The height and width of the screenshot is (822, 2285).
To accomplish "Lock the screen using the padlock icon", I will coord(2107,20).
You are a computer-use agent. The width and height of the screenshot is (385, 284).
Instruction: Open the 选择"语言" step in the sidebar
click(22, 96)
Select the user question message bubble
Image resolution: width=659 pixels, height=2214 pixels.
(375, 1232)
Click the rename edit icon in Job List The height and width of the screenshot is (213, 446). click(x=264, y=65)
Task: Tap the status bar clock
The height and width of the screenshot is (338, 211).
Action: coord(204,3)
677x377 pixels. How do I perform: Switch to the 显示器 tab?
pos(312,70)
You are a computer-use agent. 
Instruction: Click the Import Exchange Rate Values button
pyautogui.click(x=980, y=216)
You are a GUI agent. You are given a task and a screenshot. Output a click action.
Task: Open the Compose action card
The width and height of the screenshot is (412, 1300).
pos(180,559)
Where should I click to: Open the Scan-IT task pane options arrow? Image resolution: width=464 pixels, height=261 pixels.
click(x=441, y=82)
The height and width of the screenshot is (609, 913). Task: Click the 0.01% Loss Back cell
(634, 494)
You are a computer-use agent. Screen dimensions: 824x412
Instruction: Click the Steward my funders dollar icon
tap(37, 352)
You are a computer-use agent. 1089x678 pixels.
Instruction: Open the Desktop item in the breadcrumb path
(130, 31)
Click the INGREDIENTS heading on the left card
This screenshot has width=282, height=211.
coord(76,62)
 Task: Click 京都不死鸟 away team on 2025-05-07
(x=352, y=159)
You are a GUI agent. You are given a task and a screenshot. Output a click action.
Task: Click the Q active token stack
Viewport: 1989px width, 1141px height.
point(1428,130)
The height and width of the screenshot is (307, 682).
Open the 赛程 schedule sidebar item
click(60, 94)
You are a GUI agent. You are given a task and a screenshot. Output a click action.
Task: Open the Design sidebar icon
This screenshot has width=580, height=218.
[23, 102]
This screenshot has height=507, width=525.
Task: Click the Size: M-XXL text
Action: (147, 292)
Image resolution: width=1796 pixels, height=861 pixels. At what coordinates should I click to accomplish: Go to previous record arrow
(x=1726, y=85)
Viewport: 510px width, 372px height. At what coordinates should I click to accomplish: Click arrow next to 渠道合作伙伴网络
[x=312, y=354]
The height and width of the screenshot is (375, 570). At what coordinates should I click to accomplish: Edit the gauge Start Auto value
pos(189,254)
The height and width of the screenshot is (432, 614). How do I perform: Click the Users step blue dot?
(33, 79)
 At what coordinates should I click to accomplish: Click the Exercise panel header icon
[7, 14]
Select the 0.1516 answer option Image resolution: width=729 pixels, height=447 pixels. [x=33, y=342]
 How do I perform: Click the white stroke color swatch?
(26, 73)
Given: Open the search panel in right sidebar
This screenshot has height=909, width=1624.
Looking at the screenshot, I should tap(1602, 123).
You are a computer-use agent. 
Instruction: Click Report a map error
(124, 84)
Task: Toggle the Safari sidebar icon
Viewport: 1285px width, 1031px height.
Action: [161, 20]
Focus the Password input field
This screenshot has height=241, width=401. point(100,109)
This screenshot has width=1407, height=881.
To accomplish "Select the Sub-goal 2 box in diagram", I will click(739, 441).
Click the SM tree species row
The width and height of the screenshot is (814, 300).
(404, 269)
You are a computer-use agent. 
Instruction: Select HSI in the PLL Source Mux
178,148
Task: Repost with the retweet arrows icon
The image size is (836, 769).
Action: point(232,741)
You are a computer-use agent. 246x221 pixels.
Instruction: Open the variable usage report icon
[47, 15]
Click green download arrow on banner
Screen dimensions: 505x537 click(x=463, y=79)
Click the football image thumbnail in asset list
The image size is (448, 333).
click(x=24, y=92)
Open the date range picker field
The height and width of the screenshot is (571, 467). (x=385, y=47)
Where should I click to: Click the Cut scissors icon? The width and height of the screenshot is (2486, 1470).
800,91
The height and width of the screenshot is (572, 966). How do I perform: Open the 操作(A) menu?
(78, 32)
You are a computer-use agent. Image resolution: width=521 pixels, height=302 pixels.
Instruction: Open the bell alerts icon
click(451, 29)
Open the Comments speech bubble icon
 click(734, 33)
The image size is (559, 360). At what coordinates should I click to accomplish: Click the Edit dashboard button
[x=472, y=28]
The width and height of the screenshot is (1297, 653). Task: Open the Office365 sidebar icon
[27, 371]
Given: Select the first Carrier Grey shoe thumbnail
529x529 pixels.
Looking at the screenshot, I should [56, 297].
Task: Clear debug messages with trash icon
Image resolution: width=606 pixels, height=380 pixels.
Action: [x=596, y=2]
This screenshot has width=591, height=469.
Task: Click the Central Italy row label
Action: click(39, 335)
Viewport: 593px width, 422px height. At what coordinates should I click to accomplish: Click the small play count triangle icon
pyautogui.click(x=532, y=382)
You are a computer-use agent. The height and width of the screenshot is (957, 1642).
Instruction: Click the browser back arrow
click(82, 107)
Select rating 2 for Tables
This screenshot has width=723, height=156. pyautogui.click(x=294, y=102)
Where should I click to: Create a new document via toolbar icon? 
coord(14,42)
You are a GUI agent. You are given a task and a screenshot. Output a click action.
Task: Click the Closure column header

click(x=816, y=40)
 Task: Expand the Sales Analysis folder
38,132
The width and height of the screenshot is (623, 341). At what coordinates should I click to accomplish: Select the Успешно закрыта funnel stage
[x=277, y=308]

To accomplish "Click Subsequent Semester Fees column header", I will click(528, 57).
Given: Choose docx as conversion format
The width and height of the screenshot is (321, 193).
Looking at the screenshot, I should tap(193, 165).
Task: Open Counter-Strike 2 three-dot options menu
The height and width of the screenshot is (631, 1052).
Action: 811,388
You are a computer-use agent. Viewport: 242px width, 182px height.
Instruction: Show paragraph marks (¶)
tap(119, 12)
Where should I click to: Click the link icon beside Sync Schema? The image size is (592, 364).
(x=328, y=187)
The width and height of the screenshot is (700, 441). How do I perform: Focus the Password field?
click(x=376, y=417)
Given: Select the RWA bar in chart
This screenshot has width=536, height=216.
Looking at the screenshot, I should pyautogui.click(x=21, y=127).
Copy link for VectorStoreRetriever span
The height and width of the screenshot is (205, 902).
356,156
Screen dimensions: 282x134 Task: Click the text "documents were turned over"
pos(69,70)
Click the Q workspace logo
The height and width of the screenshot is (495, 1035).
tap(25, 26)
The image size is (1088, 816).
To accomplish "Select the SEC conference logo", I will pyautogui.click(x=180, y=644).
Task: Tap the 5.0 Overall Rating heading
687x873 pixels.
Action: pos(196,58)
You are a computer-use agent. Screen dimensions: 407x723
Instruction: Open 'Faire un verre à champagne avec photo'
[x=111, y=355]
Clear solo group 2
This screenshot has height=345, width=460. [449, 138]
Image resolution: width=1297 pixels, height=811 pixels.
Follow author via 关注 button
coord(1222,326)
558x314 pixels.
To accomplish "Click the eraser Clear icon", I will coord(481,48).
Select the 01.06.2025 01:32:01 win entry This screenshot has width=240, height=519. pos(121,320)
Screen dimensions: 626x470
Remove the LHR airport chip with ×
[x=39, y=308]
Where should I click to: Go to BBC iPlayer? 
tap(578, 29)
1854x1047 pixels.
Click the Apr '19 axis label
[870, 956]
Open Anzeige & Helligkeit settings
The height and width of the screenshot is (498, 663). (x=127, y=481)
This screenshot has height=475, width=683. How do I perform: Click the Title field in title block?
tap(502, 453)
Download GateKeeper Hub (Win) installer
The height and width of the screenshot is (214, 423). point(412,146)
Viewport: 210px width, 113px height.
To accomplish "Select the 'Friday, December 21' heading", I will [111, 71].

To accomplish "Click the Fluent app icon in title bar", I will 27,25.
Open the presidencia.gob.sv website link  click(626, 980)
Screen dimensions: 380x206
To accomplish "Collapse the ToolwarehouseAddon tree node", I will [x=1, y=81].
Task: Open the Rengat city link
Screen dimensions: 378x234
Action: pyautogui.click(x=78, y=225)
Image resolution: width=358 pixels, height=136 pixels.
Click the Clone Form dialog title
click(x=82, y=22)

▬▬▬▬▬▬

Please turn the lines of the listing above, from the line holding "Image resolution: width=358" through the end of the listing, both included, into a Markdown table with the columns Row and Line, leaving out any blank lines.

| Row | Line |
|---|---|
| 1 | Image resolution: width=358 pixels, height=136 pixels. |
| 2 | Click the Clone Form dialog title |
| 3 | click(x=82, y=22) |